Innate Immune Response During Community Acquired Pneumonia (ImPACT)

Innate Immunity During Community Acquired Pneumonia: A Translational Approach

Community acquired pneumonia (CAP) is a major cause of morbidity and mortality worldwide. Despite recent improvement in acute management (specifically for administration of antibiotics) many severe presentations of pneumonia worsen, progressing to Acute Respiratory Distress Syndrome (ARDS), a clinical entity with 40% hospital mortality.

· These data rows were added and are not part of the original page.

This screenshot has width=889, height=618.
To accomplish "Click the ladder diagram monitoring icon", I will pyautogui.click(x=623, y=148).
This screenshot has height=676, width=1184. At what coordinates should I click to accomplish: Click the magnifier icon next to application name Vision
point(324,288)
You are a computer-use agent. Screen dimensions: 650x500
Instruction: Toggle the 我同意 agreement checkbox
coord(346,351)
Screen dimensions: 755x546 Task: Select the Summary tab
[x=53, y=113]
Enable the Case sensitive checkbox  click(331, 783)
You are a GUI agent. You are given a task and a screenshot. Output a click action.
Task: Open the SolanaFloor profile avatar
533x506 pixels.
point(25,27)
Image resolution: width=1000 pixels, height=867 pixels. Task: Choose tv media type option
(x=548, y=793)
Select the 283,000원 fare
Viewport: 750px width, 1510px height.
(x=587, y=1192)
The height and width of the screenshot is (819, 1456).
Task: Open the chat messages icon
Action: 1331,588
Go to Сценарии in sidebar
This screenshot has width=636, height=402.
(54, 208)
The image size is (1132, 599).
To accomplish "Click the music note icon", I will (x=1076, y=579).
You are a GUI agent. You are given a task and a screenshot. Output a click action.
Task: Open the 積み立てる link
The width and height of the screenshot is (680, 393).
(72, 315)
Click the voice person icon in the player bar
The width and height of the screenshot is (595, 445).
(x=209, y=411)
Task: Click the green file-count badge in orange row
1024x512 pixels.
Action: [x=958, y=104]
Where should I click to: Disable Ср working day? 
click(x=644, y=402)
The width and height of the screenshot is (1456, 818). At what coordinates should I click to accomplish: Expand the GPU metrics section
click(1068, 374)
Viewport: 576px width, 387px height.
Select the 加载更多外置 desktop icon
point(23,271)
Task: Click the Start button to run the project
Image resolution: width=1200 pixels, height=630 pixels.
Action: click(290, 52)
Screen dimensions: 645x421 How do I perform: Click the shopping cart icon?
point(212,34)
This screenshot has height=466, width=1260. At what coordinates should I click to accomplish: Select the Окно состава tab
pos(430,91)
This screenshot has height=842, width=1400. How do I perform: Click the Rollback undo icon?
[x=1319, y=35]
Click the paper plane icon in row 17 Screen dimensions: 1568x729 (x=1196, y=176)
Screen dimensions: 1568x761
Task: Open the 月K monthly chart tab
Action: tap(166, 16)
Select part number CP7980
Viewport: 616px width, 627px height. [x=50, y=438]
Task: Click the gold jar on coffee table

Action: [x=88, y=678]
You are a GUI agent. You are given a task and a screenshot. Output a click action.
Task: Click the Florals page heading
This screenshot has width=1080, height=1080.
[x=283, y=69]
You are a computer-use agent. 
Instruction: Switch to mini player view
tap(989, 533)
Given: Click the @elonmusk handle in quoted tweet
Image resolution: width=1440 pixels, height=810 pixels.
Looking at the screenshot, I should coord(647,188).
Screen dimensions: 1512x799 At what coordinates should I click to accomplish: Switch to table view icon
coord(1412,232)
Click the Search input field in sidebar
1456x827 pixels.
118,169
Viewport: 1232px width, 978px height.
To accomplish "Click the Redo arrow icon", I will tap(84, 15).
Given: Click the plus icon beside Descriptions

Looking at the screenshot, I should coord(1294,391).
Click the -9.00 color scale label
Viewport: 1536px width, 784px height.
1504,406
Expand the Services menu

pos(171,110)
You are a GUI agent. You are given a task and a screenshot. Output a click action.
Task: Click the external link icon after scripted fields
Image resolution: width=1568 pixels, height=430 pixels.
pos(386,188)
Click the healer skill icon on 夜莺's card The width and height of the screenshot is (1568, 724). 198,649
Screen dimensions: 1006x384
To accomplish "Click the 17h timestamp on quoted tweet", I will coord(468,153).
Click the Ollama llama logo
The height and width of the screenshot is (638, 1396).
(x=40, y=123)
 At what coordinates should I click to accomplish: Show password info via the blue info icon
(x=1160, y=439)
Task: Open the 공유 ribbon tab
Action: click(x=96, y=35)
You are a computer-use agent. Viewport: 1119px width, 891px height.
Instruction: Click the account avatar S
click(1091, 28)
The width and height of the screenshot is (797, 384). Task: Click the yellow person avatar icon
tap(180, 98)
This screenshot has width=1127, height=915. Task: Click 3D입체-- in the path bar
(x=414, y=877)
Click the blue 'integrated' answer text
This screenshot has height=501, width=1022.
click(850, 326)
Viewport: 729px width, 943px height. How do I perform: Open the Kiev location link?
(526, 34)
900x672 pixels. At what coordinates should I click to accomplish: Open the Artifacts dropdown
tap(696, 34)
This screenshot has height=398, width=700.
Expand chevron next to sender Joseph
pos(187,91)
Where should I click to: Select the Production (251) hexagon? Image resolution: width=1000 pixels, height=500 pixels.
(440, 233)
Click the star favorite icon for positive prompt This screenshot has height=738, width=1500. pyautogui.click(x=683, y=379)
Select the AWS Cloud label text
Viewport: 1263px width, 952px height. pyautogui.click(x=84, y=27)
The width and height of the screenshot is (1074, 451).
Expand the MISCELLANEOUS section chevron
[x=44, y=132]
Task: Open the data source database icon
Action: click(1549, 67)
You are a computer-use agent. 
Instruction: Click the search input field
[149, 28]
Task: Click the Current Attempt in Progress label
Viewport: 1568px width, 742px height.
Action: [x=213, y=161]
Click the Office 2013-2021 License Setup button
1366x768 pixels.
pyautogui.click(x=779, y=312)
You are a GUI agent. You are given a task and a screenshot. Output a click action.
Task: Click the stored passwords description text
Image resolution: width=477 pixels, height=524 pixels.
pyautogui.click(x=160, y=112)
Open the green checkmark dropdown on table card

Dysregulation of immune response is thought to be largely implicated in severe pneumonia progressing to ARDS. Notably, experimental studies have recently suggested the implication of non-conventional T lymphocytes and innate cells in this immunopathology. However, no data are available in Humans in clinical settings.

This study aims to explore the role of non-conventional T cells in pneumonia and ARDS, in participants. For this purpose, 100 participants admitted to Intensive Care Unit (ICU) with a diagnosis of CAP will be included, and 50 "control" participants with no pneumonia nor shock. Presence and functionality of non-conventional T cells and innate cells will be explored using flow-cytometry and ex-vivo stimulation, alongside with cytokines productions. These analyses are conducted in the blood, and, for invasively ventilated participants, in tracheal aspirates or broncho-alveolar fluids if available. For each participants included, the analyses are conducted at different time-points during ICU stay: inclusion, day 3, day 8 and day 15. Moreover, participants with ARDS, for whom a post-ICU follow-up program is normally established after discharge, will have blood analysis from blood samples taken during the follow-up visit up to 8 months after inclusion.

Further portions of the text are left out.